La chute de la demande appelle des questions. En termes sanitaires tout d'abord, puisque la réduction des volumes livrés se traduit par une augmentation du temps de séjour dans les canalisations, d'où une dégradation de l'eau transportée. Elle remet aussi en question les projets d'équipements, notamment ceux liés à la qualité de l'eau ou à la sécurité d'approvisionnement. Surtout, ce fléchissement fait s'interroger sur l'équilibre financier des services d'eau et des organismes qui soutiennent les équipements (agences de bassins, Fonds national pour le développement des adductions d'eau).

Des chutes parfois brutales

L'analyse fine du cas parisien - la consommation a baissé de 14 % de 1990 à 1998 - a fait apparaître les grands comptes (grands magasins, banques, hôtels...) comme plus économes que les bailleurs sociaux. Les arrondissements les plus résidentiels et populaires totalisent une baisse de consommation inférieure à 10 %, alors que ceux à forte activité de bureaux affichent en moyenne plus de 20 % de baisse. A la Générale des eaux, Alain Tiret, directeur général adjoint pour l'Ile-de-France explique : « Le secteur tertiaire a développé une démarche de maîtrise des coûts des services centraux. » Yvon Mogno, directeur des relations contractuelles, précise qu'un« changement de process dans l'industie peut diviser par deux, par trois, voire supprimer une fourniture d'eau si elle se dote d'un prélèvement. »
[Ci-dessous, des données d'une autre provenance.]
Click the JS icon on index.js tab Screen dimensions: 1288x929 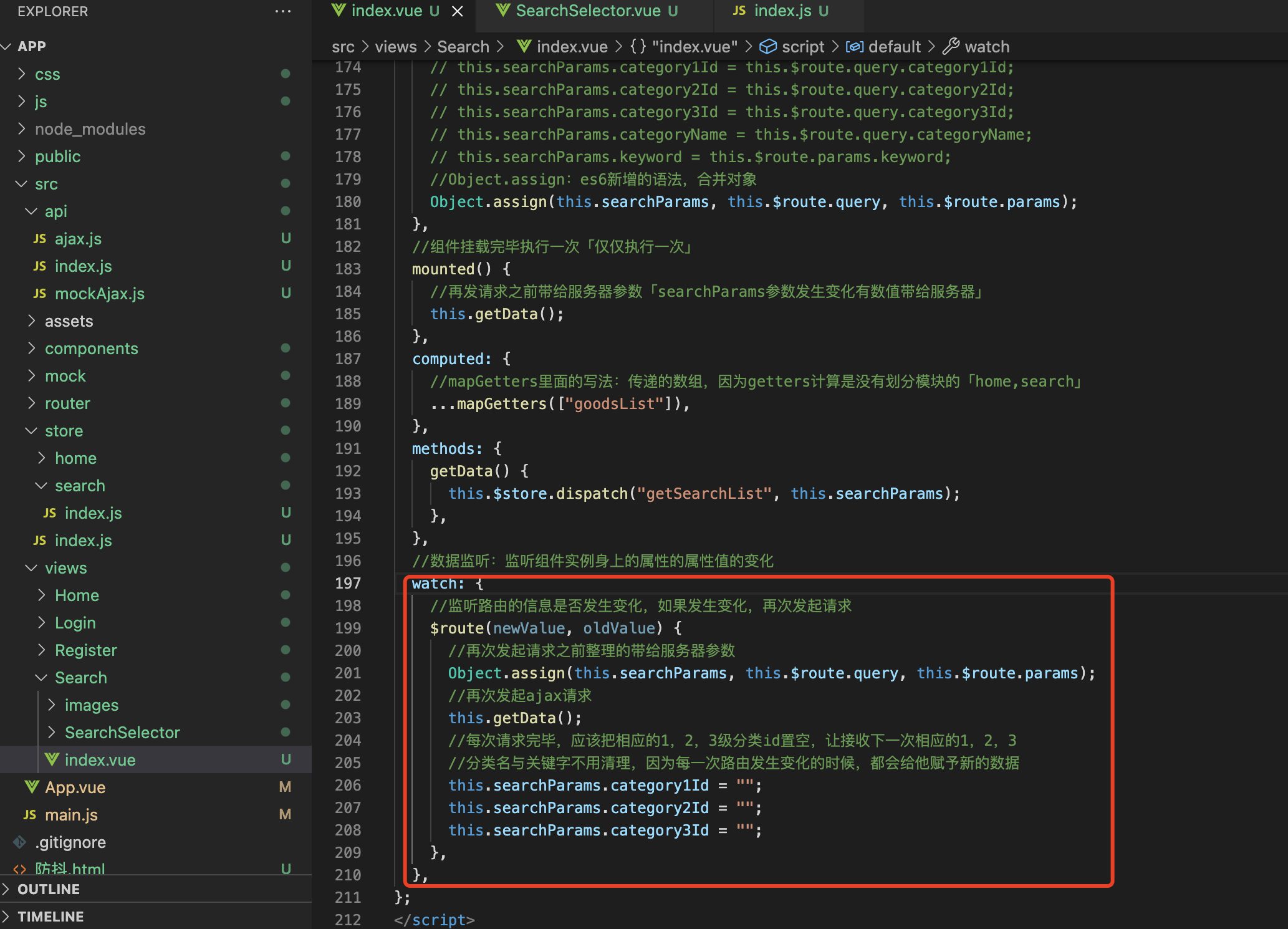739,11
Agir sur les parties communes

Pour le résidentiel et les logements sociaux, la chute est plus progressive, et la démarche repose sur la volonté des syndics et des bailleurs de rationaliser la gestion. La crise a été l'occasion pour les bailleurs sociaux de réfléchir aux moyens de diminuer les charges. Et d'agir sur la facture d'eau. A la Lyonnaise des eaux, Jean-Luc Trancard, directeur de la clientèle, souligne que les actions d'économie réellement efficaces sont celles menées contre le gaspillage dans les parties communes.

Les expériences menées en Bretagne dès de 1995 ont aussi permis de valider des actions tant dans le domaine résidentiel, que dans les locaux scolaires, les maisons de retraite ou les piscines publiques. La ville de Rennes a ainsi pu vérifier que la pose de réservoirs de WC à faible capacité, les compteurs individuels, les régulateurs de pression et les robinets à moindre débit contribuaient à réduire de 20 % la consommation des ménages. Dans les écoles, les baisses ont varié de 30 % à 80 %.
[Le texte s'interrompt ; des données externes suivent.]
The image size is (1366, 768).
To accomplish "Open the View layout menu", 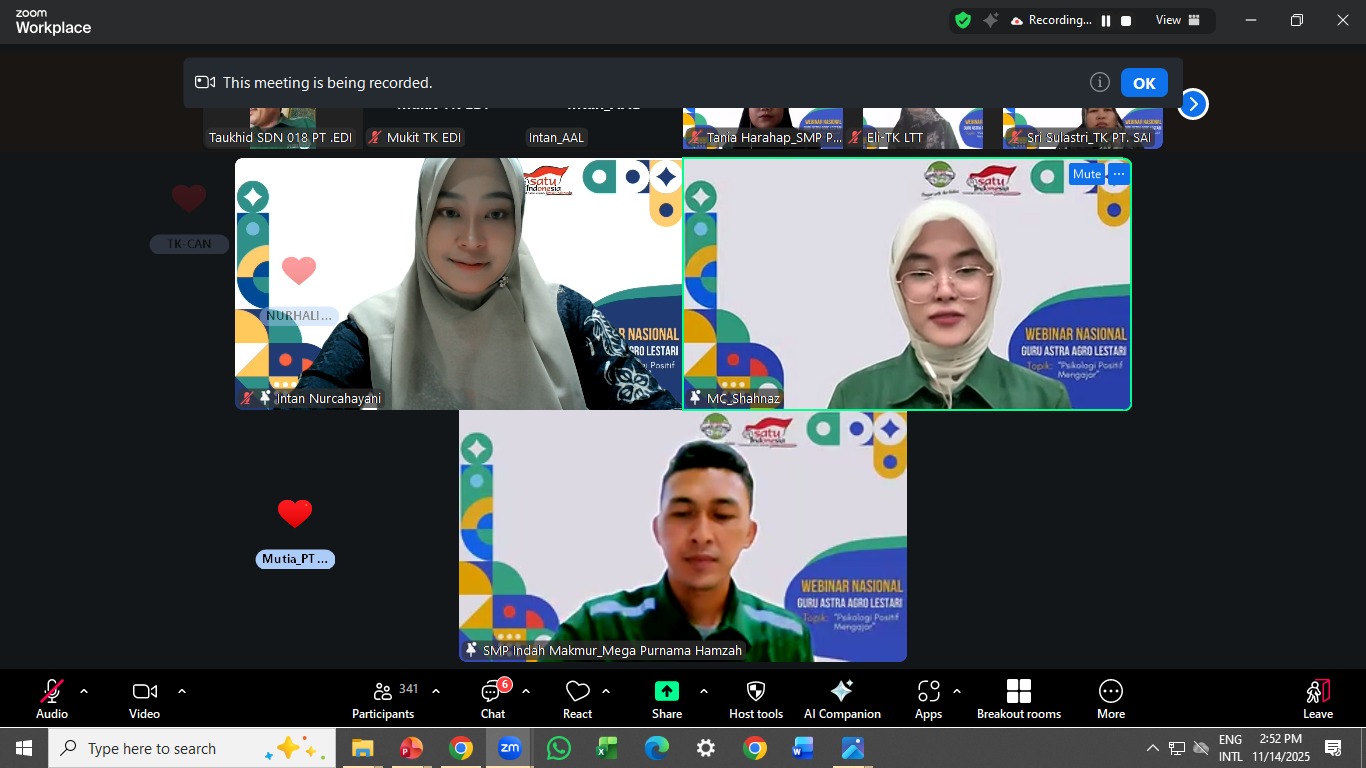I will (1177, 20).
« On peut considérer comme positive la baisse de consommation, déclare Yvon Mogno. La France était en état d'équipement optimisé avant la baisse, avec probablement 20 % de réserve de capacité. On repousse ainsi les échéances ou on les oublie. » Au Sedif, Michel Mercier, directeur technique, se dit satisfait d'avoir lancé les chantiers d'équipement de production d'eau potable ou d'interconnexion des réseaux dans les années 80. « Nous n'avions pas anticipé la baisse de la consommation d'eau potable. Nous avions uniquement conscience de la difficulté que nous aurions à produire de l'eau. Et si nous ne l'avions pas fait, nous aurions des difficultés d'approvisionnement. »

Un risque de déséquilibre

Mais ces investissements fragilisent la structure financière du service de l'eau. Avec des charges fixes importantes pour l'abonné, les distributeurs peuvent réagir à la baisse de la consommation par une hausse du prix au mètre cube. Un cas de figure délicat puisque l'augmentation de 80 % du prix a produit une baisse de 20 % des consommations ces dix dernières années. L'élasticité du prix de l'eau montre ses limites. Mais, assure Jean-Luc Trancard, les formules de révision des contrats intègrent cette baisse depuis plusieurs années.

La reprise économique a eu pour effet de relancer la consommation. Mais les années à venir devraient voir un retour des comportements d'économie. D'autant que « tout le potentiel de réduction des gaspillages d'eau n'a pas été exploité », souligne Sophie Cambon-Gruau, docteur aux Ponts et Chaussées qui a travaillé sur le cas parisien.